___ Source material
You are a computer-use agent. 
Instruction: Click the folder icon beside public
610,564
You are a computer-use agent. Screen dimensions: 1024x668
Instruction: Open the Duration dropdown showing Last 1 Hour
______
__Task objective__: Rewrite the records with every "agent" swapped for "assistant", leaving everything else the same.

__Exercise result__:
You are a computer-use assistant. 
Instruction: Click the folder icon beside public
610,564
You are a computer-use assistant. Screen dimensions: 1024x668
Instruction: Open the Duration dropdown showing Last 1 Hour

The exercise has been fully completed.